Eagles Mere differs from some other rural communities where economic hardship, particularly among farmers, makes it more likely that landowners accept checks from the energy firms.

"The overwhelming majority of landowners have no desire to lease their land," said Geoff Stoudt, a lawyer and president of the Eagles Mere Association, which owns 220 acres including the lake around which the town is built and its shoreline.

The association this summer turned down a lease offer from Chesapeake Energy Corp, which has sunk 186 Marcellus wells statewide -- most of them in neighboring Bradford County -- and wants to expand production southwards into Sullivan County surrounding Eagles Mere.

Chesapeake spokesman David Spigelmyer denies the company is aggressively seeking additional acreage in Eagles Mere.

But Nancy Liebert, spokeswoman for the Protect Eagles Mere Alliance, said at least 20 landowners and two community groups have recently declined the company's lease offers.

Williams Companies Inc is also seeking to lease land at Eagles Mere and has signed leases in surrounding towns, residents said.

SHARP REJECTIONS

Like some other rural communities in shale-gas areas, Eagles Mere residents say they fear becoming an industrial zone like the northeastern Pennsylvania town of Dimock. Residents there have sued Cabot Oil & Gas, saying it has contaminated water wells, sickened children and hurt real estate prices.

Drillers say fluid containing toxic chemicals -- used in a technique called hydraulic fracturing, or "fracking" -- cannot contaminate aquifers because the two are separated by steel and concrete casings.

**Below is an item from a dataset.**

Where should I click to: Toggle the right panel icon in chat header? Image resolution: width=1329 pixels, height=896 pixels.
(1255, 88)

They also argue that the chemicals are used thousands of feet (meters) below drinking water sources -- too far away to contaminate the water.

Hydraulic fracturing is used for extracting gas from shale about a mile underground.

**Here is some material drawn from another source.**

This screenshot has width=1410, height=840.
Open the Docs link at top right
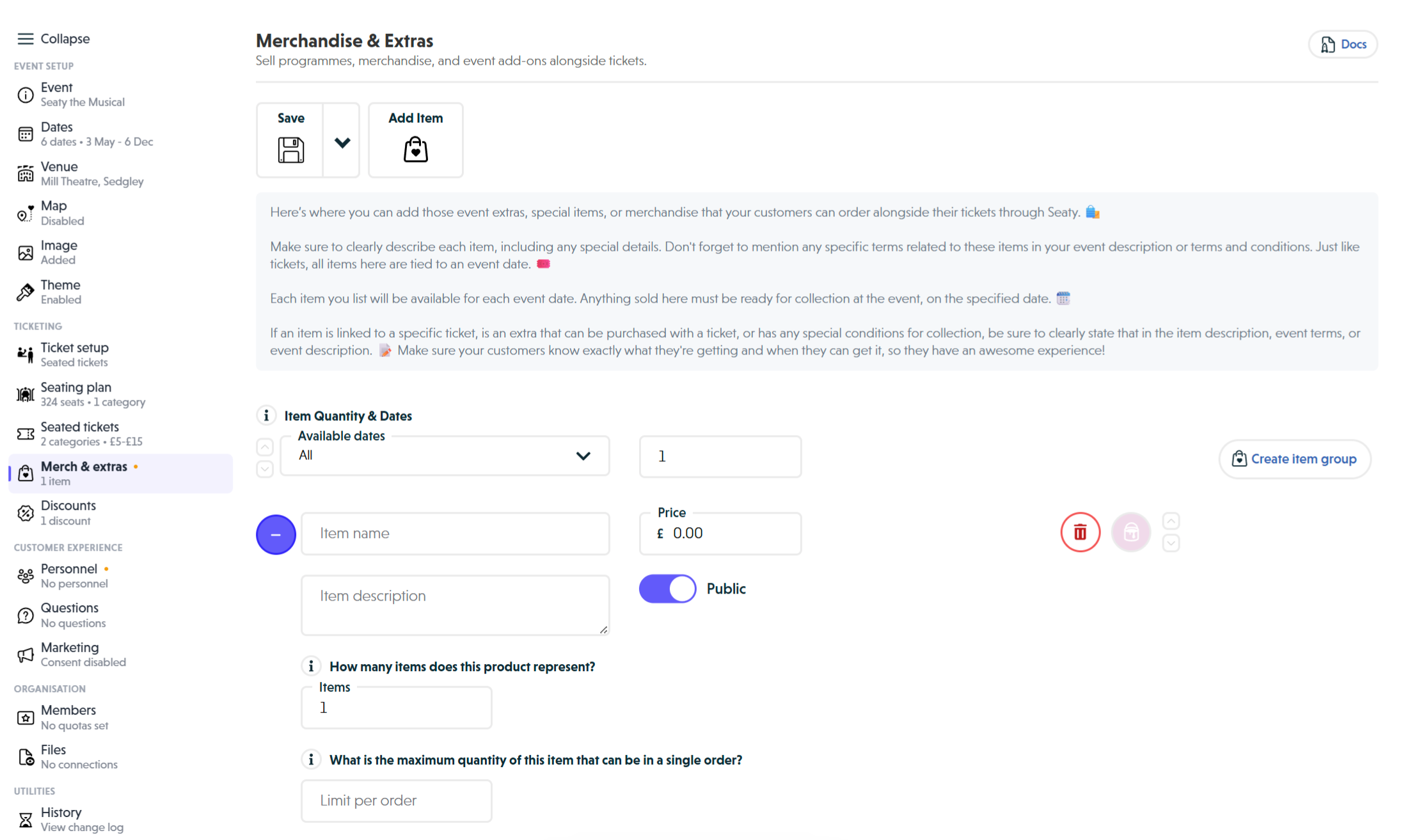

Over the next decade, the industry is expected to drill at least 30,000 Marcellus wells across Pennsylvania, according to a recent study by Pennsylvania State University, compared with the current total of about 1,800.

Gas company representatives approaching Eagles Mere home owners are likely to be sharply rejected, residents said.

Gail Meyer, a retired school teacher, said she was telephoned in late August by a Chesapeake official who asked if she would lease her land -- less than an acre -- for gas drilling.

"I told him, 'Absolutely not,' and hung up," Meyer said.

Such a lease, Meyer said, would endanger an idyllic rural enclave where her great-grandmother -- whose portrait dominates Meyer's living room -- built a house in 1905 and where her family has spent summers for six generations.

Meyer, 71, is one of about 200 year-round residents, a population that swells to some 3,000 in the summer months when people enjoy the community's lake, where swimming, sailing and kayaking are permitted but power boats and jet-skis are not.

The mile-wide lake is fed only by underground springs, which residents fear could be contaminated by the chemicals used in hydraulic fracturing.

If lake and well water became tainted, property prices would plunge and the community that began in the late 19th century would be finished, residents argue.

The few landowners who have signed leases have generated anger among the majority who have not, residents said. They are now waiting for the local country club to decide whether to lease, and some have threatened to resign if it does.

"There are some things that are just not worth risking," said Bob Spahr, a physician who has been coming to Eagles Mere since 1994 and is now a year-round resident. "The Marcellus Shale is so huge, and there are other opportunities."